Lets Begin with a Scenario
So lets say that as a Nutch crawl administrator your client has tasked you with the following "Get me domain specific material from a database such as NTIS" (NTIS; the National Technical Information Service, serves as the largest central resource for government-funded scientific, technical, engineering, and business related information available today.) What this really translates to is the following:
use Nutch to log in to a database which requires HTTP POST authentication
- follow the redirect to the database landing query form
- submit a query to the form which will return a ranked list of search results for the given query
use an HtmlParseFilter to obtain high level article/document content
- return the full document (PDF) content and metadata along with the HTML parse filter data
Related Development Issues
Nutch Selenium Plugin NUTCH-1933
http://grid.selenium.googlecode.com/git-history/24150d2e97090b8b439bcc6a396911fb53200749/src/main/webapp/step_by_step_installation_instructions_for_osx.html - Installation instructions for Selenium Grid 2 on a Mac (needed for the momer/nutch-selenium-grid-plugin).
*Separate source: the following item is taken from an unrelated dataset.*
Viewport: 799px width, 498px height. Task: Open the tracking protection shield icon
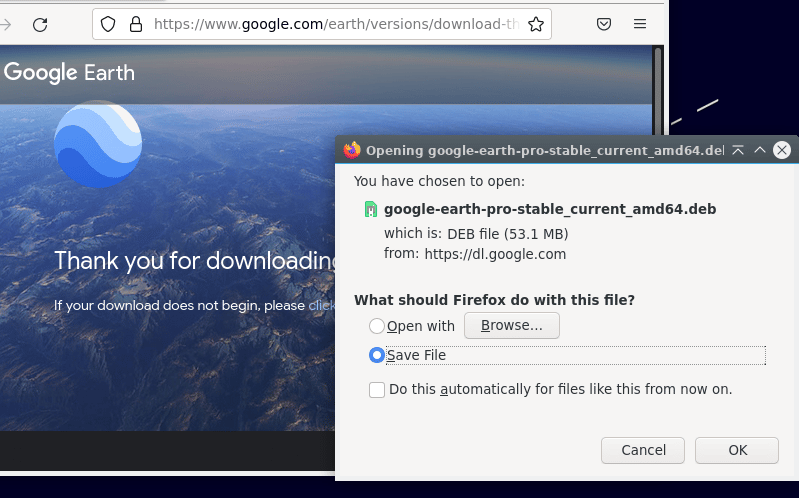[x=108, y=24]
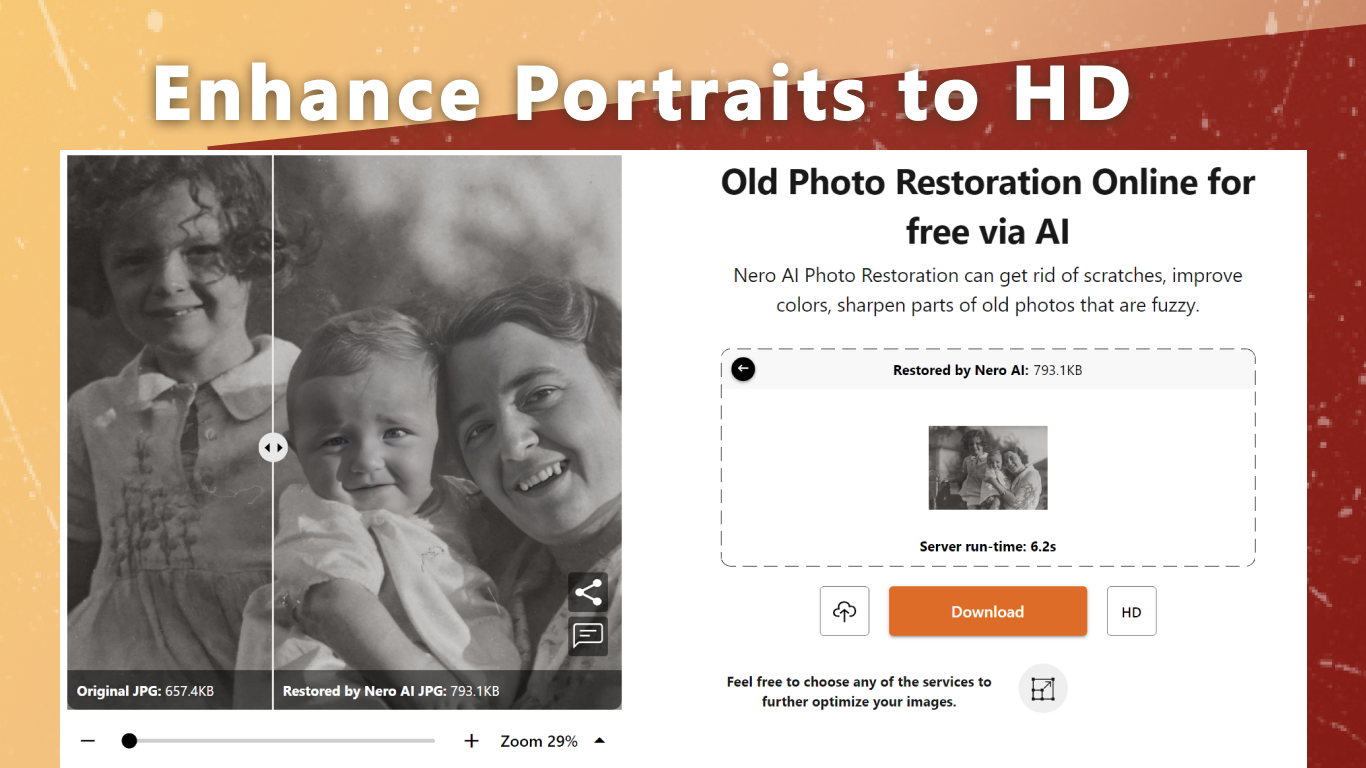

http://grid.selenium.googlecode.com/git-history/00eae2a86d81c4ef8da355b0a8b916a9095a5cd9/src/main/webapp/download.html - latest version of Selenium Grid (Ver 1.0.8).
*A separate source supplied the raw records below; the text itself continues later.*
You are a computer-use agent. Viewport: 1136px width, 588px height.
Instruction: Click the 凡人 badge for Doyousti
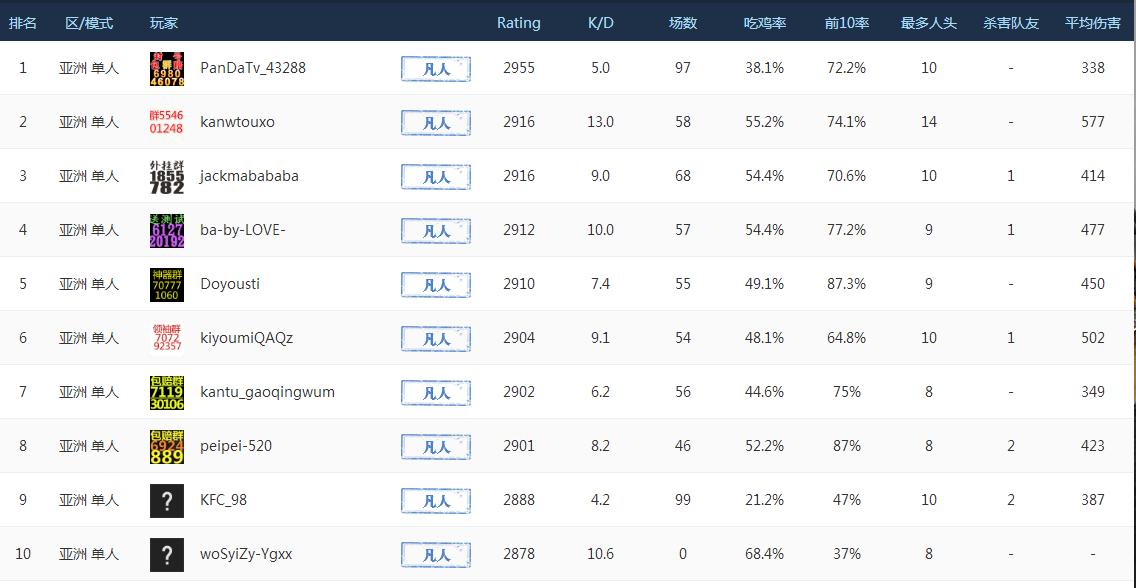436,285

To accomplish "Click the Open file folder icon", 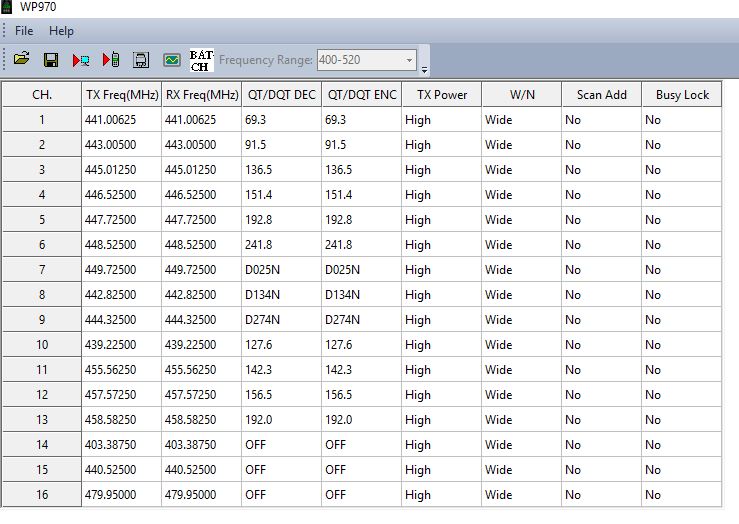I will (21, 60).
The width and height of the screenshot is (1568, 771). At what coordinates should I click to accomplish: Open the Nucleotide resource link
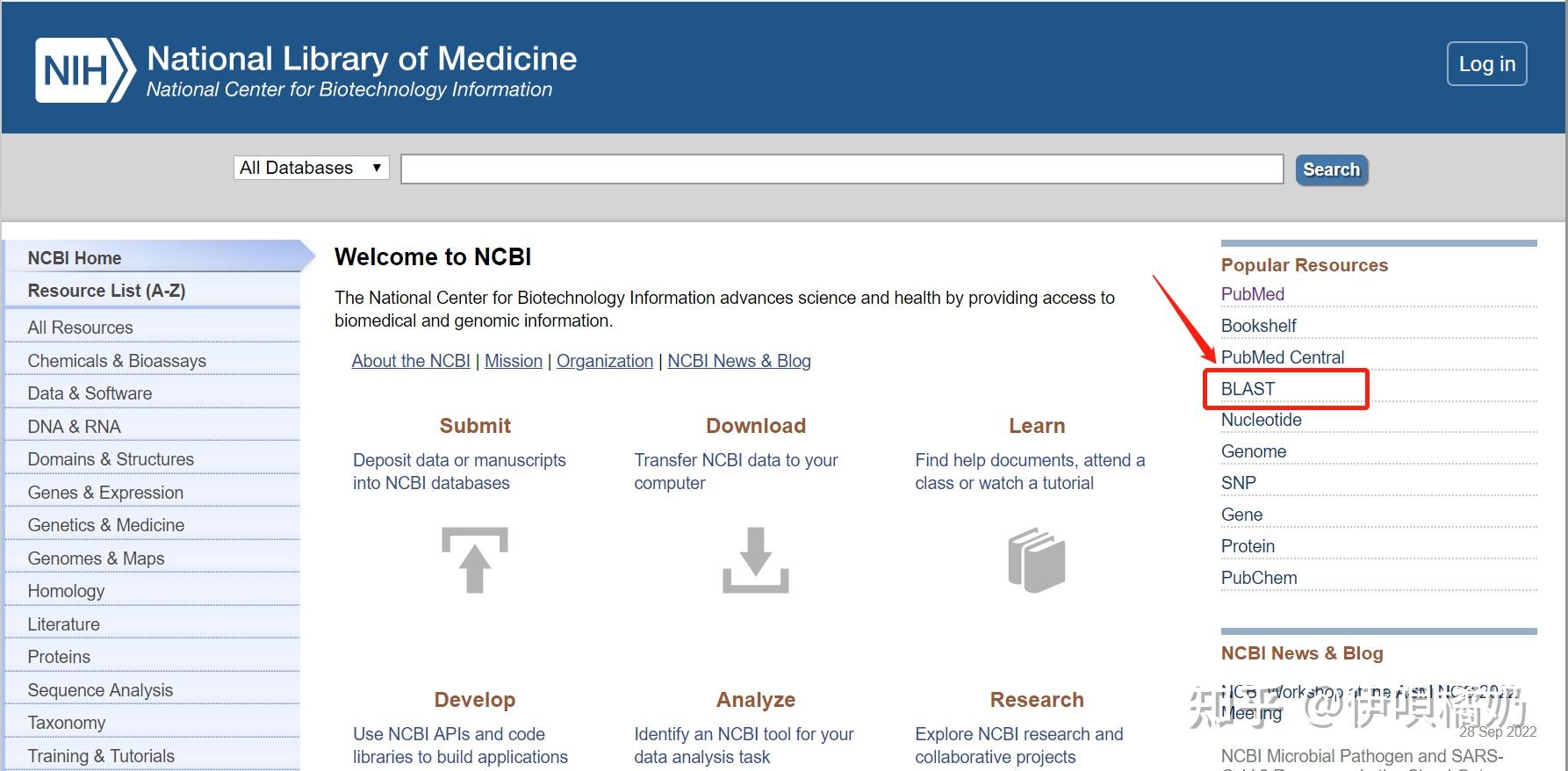1261,420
Assign Firefox a particular space: Move Firefox to a dedicated space. Then, right-click on the Firefox icon in the Dock and go to Options > Assign To > This Desktop
Add the following key as <dict>'s children in /Applications/Firefox.app/Contents/Info.plist
<key> LSBackgroundOnly </key>
<string> True </string>
- Quit Firefox.
- Start crawling with Selenium. You will notice that Firefox will open silently in its own assigned space.